【本編完結】諏訪子様になった、負け戦を回避したい   作:洩矢廻戦

50 / 147
 寝坊して書くのが遅れちゃいました


50話.先代結界②0.2秒の

 ――伊吹萃香が諏訪大国に到着する数十時間前。

 舞台は八岐大蛇の討伐、そして八坂神奈子の復活が同時に起こった丑三つ時にまで遡る。

 強敵を打ち破り、心身共に完全な無防備状態であった彼女らに襲い掛かる策。

 それは、偉大なる造形神による不意打ちであった。

 

「そしてこれは――もう半分の心臓の取引よ」

 

 袿姫の持つ彫刻刀が、諏訪子の心臓を一瞬で貫く。

 だが諏訪子は人間ではなく神。そして神奈子のように肉体に引っ張られない八百万の神である。これくらいで死にはしない。

 しかし目的を果たす為には、これだけで充分だった。

 袿姫と諏訪子の身体が光に包まれ、消えた。

 

「なっ…!」

 

 ――消えた。

 てゐの目の前で、二人は全く同じタイミングで身体を消失させ、どこかに消えた。

 目の前で起こったのだからそれは確かだ。

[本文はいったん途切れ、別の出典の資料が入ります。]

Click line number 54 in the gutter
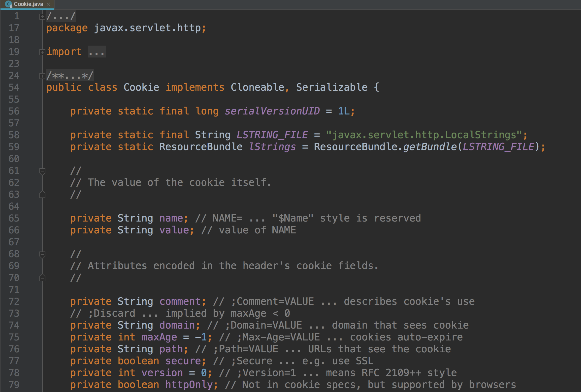Viewport: 581px width, 392px height. click(14, 87)
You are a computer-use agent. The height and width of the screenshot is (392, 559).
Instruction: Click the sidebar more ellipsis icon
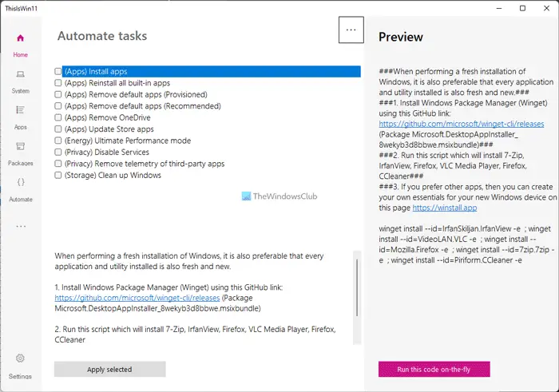point(20,227)
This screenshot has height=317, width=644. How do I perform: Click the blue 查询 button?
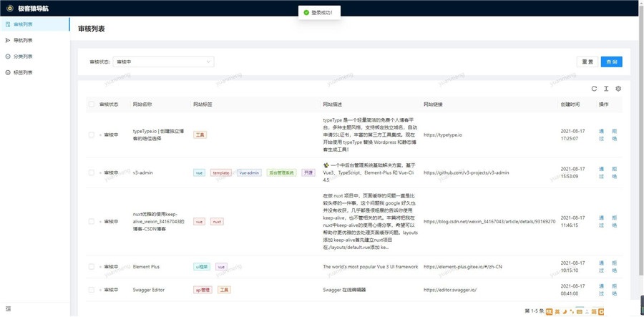(x=611, y=62)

だからこそその原理も、目的も全てがわからない。

 考えられるのは、袿姫がどこか別の場所に転移したことだが…しかしそう考えると――

 

『おーい!てゐ聞こえるー!?』

「諏訪子!」

 

 上空だった。

 てゐの頭上から聞こえてきた声、それは先ほどまでのとは違い、ノイズの混じった機械音に近いもの。

 案の定見上げてみれば、てゐの視界に映ったのは彼女の従える祟り神の一匹、通話と映像の再生を行える異能を携えた便利な個体である。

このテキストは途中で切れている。